Lawyers close to Shell once thought that the company would only settle “when hell froze over” and they “skated on it”. Shell’s denials of liability have grown trenchant over the past 14 years, but in light of the evidence submitted to court by the plaintiffs, the company’s insistence that they had no responsibility for the violent crackdowns on the Ogoni people in the 1990s now seems pathological.
Basil Omiyi, Director of Shell Nigeria, says the settlement was ‘a way of drawing a line under the past’. Yet the only lines being drawn are battle lines in the struggle to hold corporations to account for human rights abuses, and Shell has been losing ground. This is only the beginning, and Shell faces another suit in the New York Southern District court for human rights abuses, and a legal action in The Hague for its repeated oil spills. Both involve Ogoni plaintiffs.

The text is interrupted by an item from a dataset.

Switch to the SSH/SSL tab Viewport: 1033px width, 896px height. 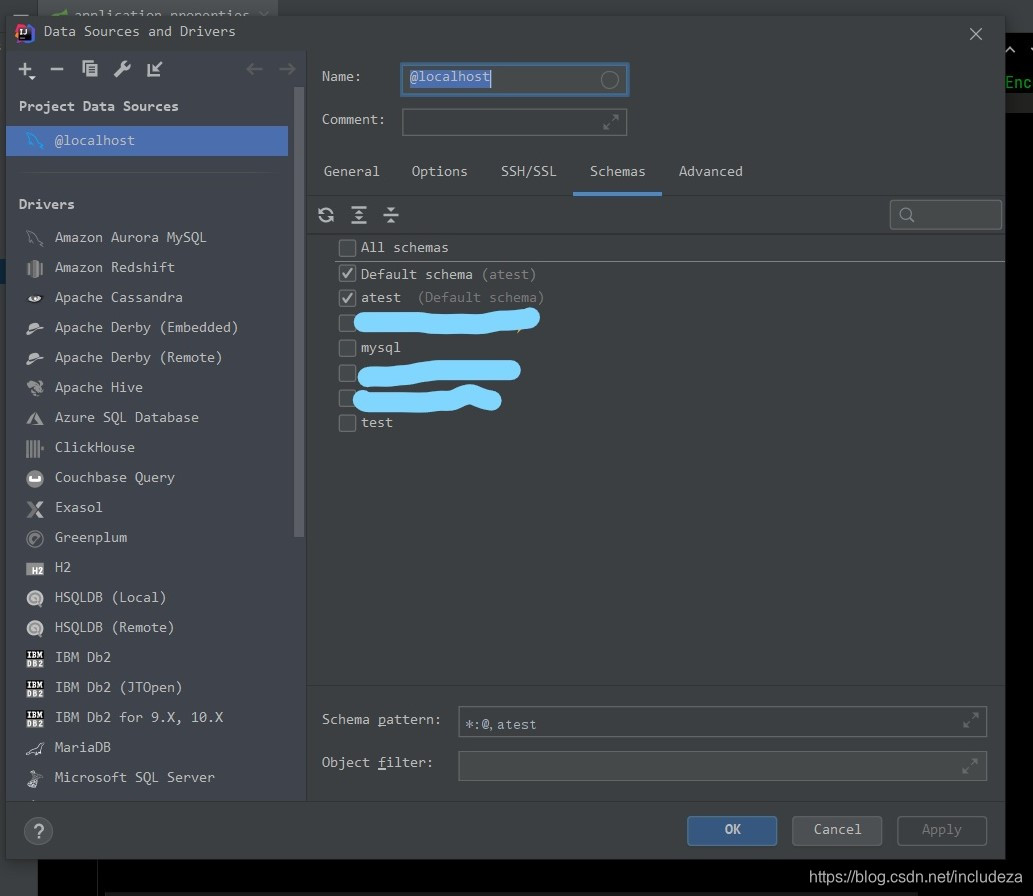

In an ideal world, the thousands ‘who suffered during the violence and turmoil in the 1990s’ that Brinded refers to in sympathy, would all have their day in court charging his company with aiding and abetting the military violence. Today, roughly 1,000 people are killed in the Niger Delta conflict annually. Shell, the largest operator in the region, continues to depend on military protection much like it did in the 1990s.
It is inconceivable that on the eve of a trial, a company would settle out of court for $15.5 million if it were innocent of any crime or wrongdoing. According to attorneys the payout is a much higher settlement than similar cases. Rather than being ready to ‘go to court to clear our name’, Shell has spent the last 12 years, and millions of dollars in legal fees, fighting to keep the evidence from going to a trial jury. Shell settled because of the damning evidence that exposes their complicity in human rights abuses.
Shell’s denials are already wearing thin from the corrosive drip of documentary evidence, which show regular payments between Shell and Nigerian soldiers, meetings with state security services requesting re-enforcements, and a myriad of testimonies in which the Shell logo appears on the sides of helicopters and trucks used to transport the police, known locally as the ‘kill & go’. The unsettling question is when will Shell come clean about their role in the murder of Ogonis? All the evidence has been published by the ShellGuilty coalition online, available for the court of public opinion to decide who is guilty.